Swedish companies remain positive about doing business in the Philippines. However, following Team Sweden’s recent business climate survey for this year, it appears that while Swedish firms remain optimistic, they are also a bit cautious and have expressed some concerns about corruption and their dissatisfaction over Customs procedures, lack of physical infrastructure and digitalization.
A survey undertaken by Team Sweden from February to April this year among 38 Swedish firms operating in the country indicated that they are cautiously optimistic about the business environment, with two thirds of those surveyed indicating plans to increase their investments in the next 12 months.
It was affirmed that the Philippines continues to present a fundamentally attractive growth market for Swedish companies, underpinned by long-term macroeconomic fundamentals, including a high growth trajectory and a large and young consumer base.
However, the Swedish companies survey identified digitalization, infrastructure improvement and ease of doing business reforms as critical priorities for enhancing competitiveness and the business climate.
In the Business Climate Survey for Swedish companies in the Philippines 2026 report, it was cited that “Customs is the single most challenging trade barrier faced by Swedish companies in the Philippines. In particular, respondents frequently cite difficulties related to customs procedures, which include lengthy processing times, complex documentation requirements and inconsistent enforcement regulations. These issues can cause delays in shipment and increase operational costs.”
The survey report further said “that larger companies, as well as those in the consumer goods sector, are more likely to report challenges related to customs procedures and regulations, reflecting greater exposure to customs and regulatory challenges. In contrast, smaller companies tend to highlight customs duties as a more immediate concern. Some have noted that streamlining fees could help reduce business cost and improve competitiveness.”
The survey report went on that “Companies also highlighted varying requirements imposed by local government units for permits, as well as frequent regulatory delays and complex procedures within government agencies, such as the Food and Drug Administration and Bureau of Internal Revenue.”
Digitalization and infrastructure, according to the survey report remain key reform priorities. “According to Swedish companies, a key priority area for reform to enhance the Philippines’ competitiveness and support economic growth is digitalization.
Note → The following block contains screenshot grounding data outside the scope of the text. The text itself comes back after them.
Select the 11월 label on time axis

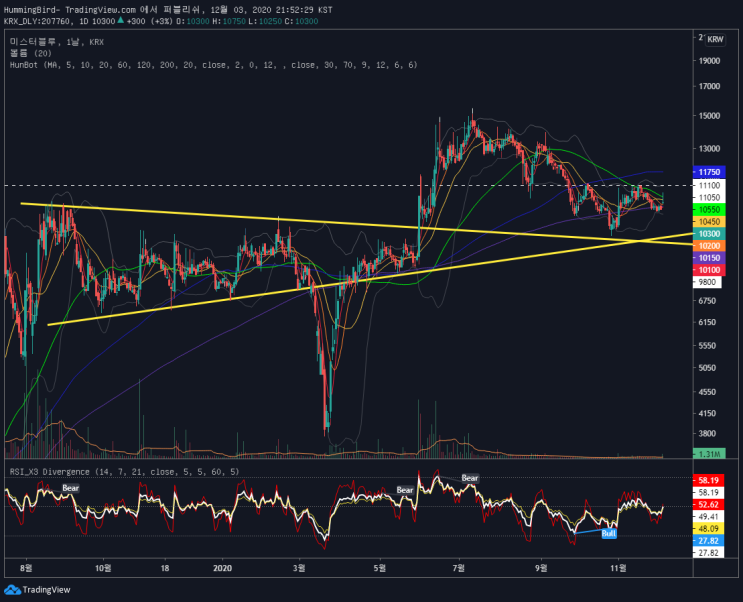pos(618,568)
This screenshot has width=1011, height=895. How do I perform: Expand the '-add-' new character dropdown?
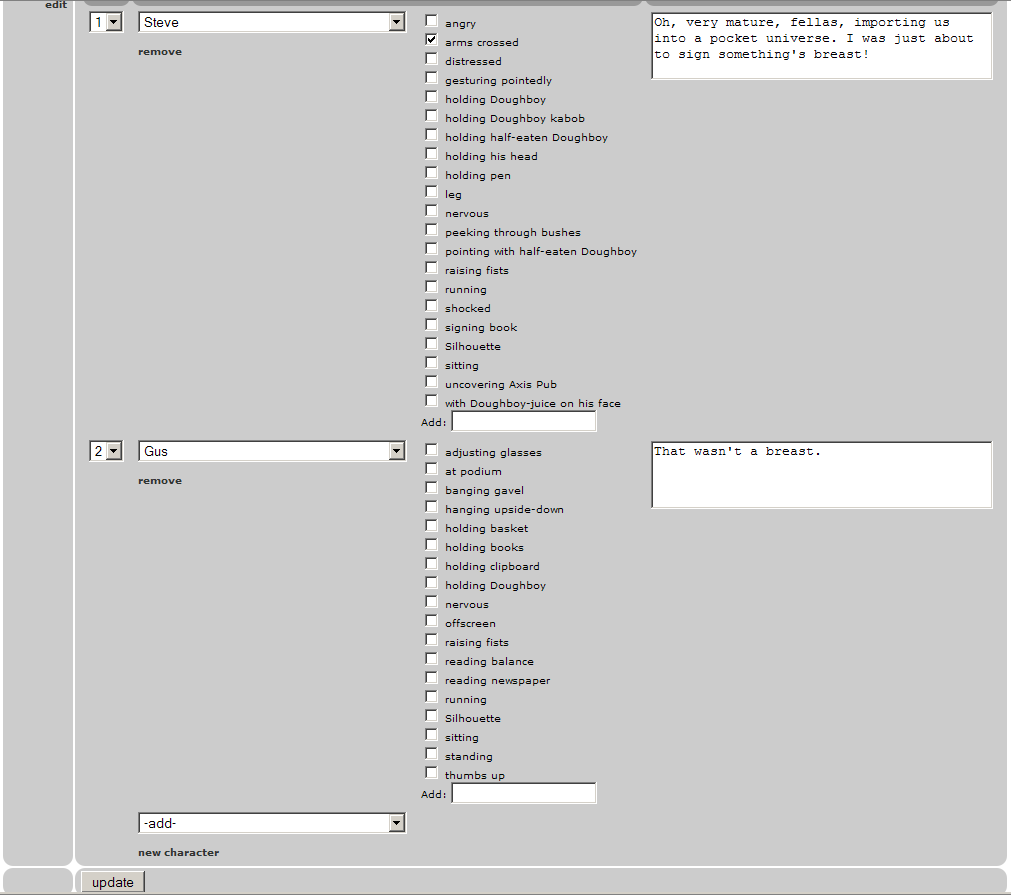click(271, 823)
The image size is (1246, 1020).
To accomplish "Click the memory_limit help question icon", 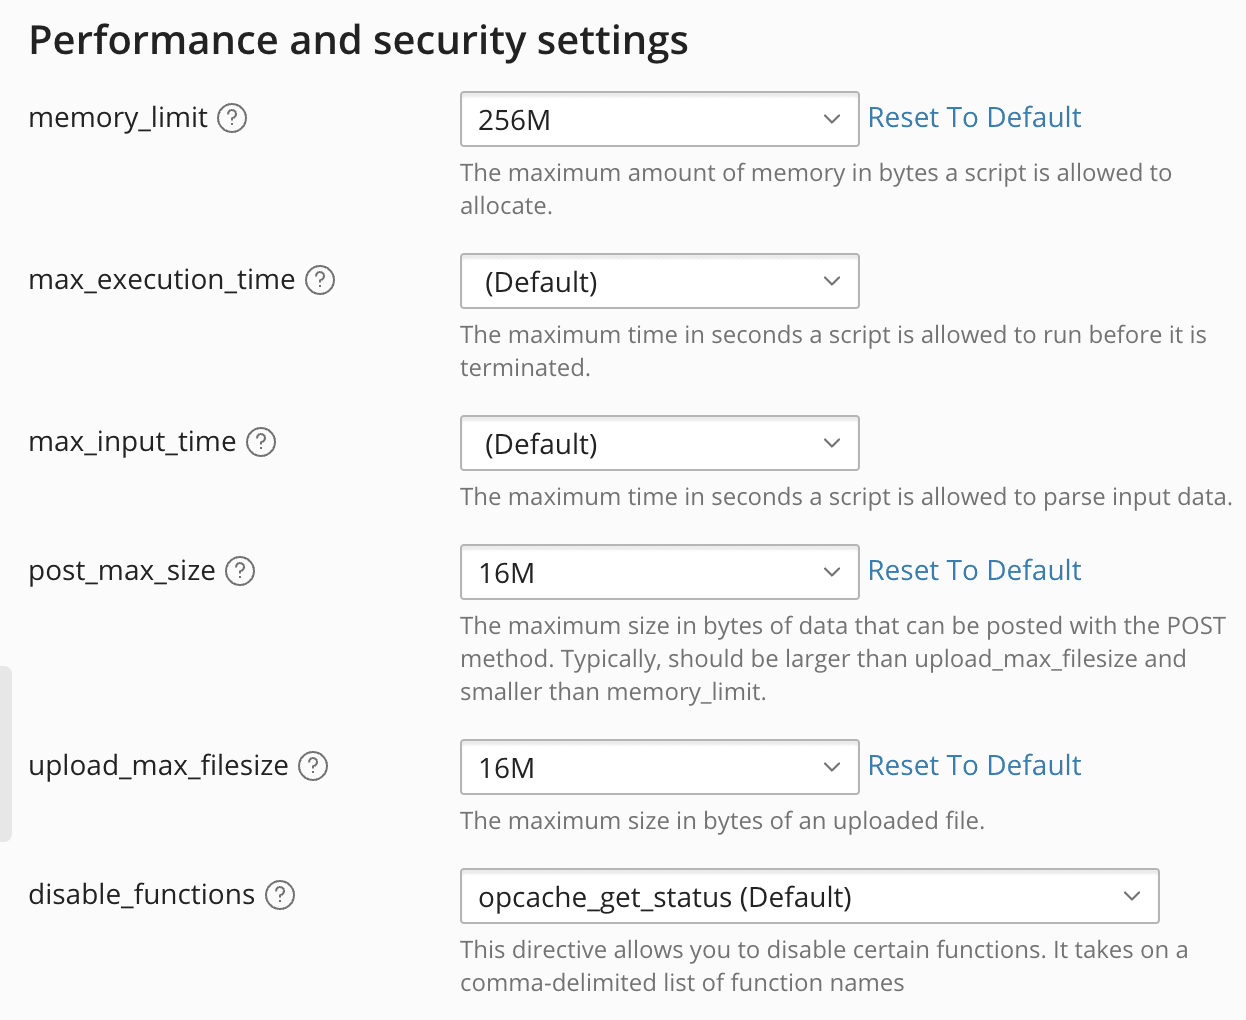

Many respondents cite continued reliance on paper-based processes and fragmented administrative systems as key inefficiencies. This has become increasingly important in the context of recent operational adjustments across government agencies, including reduced on-site work arrangements in response to the recent increases in oil prices, with several institutions shifting toward hybrid and digital working arrangements. While this transition has created momentum for digital services, respondents emphasize the need to accelerate and fully implement digitalization measures to ensure efficiency.”
Lastly, the report said, “Respondents highlighted the importance of simplifying and reducing import and export documentation requirements. Current processes are often described as lengthy and burdensome, particularly when multiple agencies are involved. Some noted that delays linked to regulatory approvals, such as those from the FDA in food and beverage, as well as medicine and nutritional supplements, can further extend approval timelines. While respondents recognize the importance of maintaining high quality standards, they noted that EU compliance requirements are already stringent. In this context, easing regulatory procedures and reducing administrative bottlenecks could further improve trade processes.”
According to Anna Ferry, the ambassador of Sweden to the Philippines, “Our companies have a major role in enhancing the bilateral relations between Sweden and the Philippines. They are key partners in job creation and building a secure, resilient and prosperous economy.”
She thus emphasized the need for predictable implementation of policies from the national level down to the local government, and the implementation of digitalization.
Swedish companies have a strong and established presence in the Philippines, with most firms operating in the country for decades, alongside a growing number of new entrants in the last five years. The business footprint of almost 70 companies is also highly diversified across sectors, including retail, IT-BPO, life science, machinery and tech for industries, mining, energy, defense and digitalization, among others.
The survey shows that Swedish firms identify the Philippine work culture to be its greatest strength, followed by access to qualified local partners. Four out of five companies in the survey are expecting higher turnover this year than last year.
While companies continue to view the Philippines as a strategic growth market, they are more cautiously positive about the business environment compared to previous years due to regulatory inefficiencies and gaps in infrastructure. Corruption remains a significant concern for Swedish companies, particularly regarding interactions with government agencies. While most firms report limited direct exposure to bribery or fraud, the 2025 corruption scandal involving public infrastructure projects negatively affected investor confidence and business sentiment. Companies identified digitalization, infrastructure improvement and ease of doing business reforms as critical priorities for enhancing competitiveness and the business climate.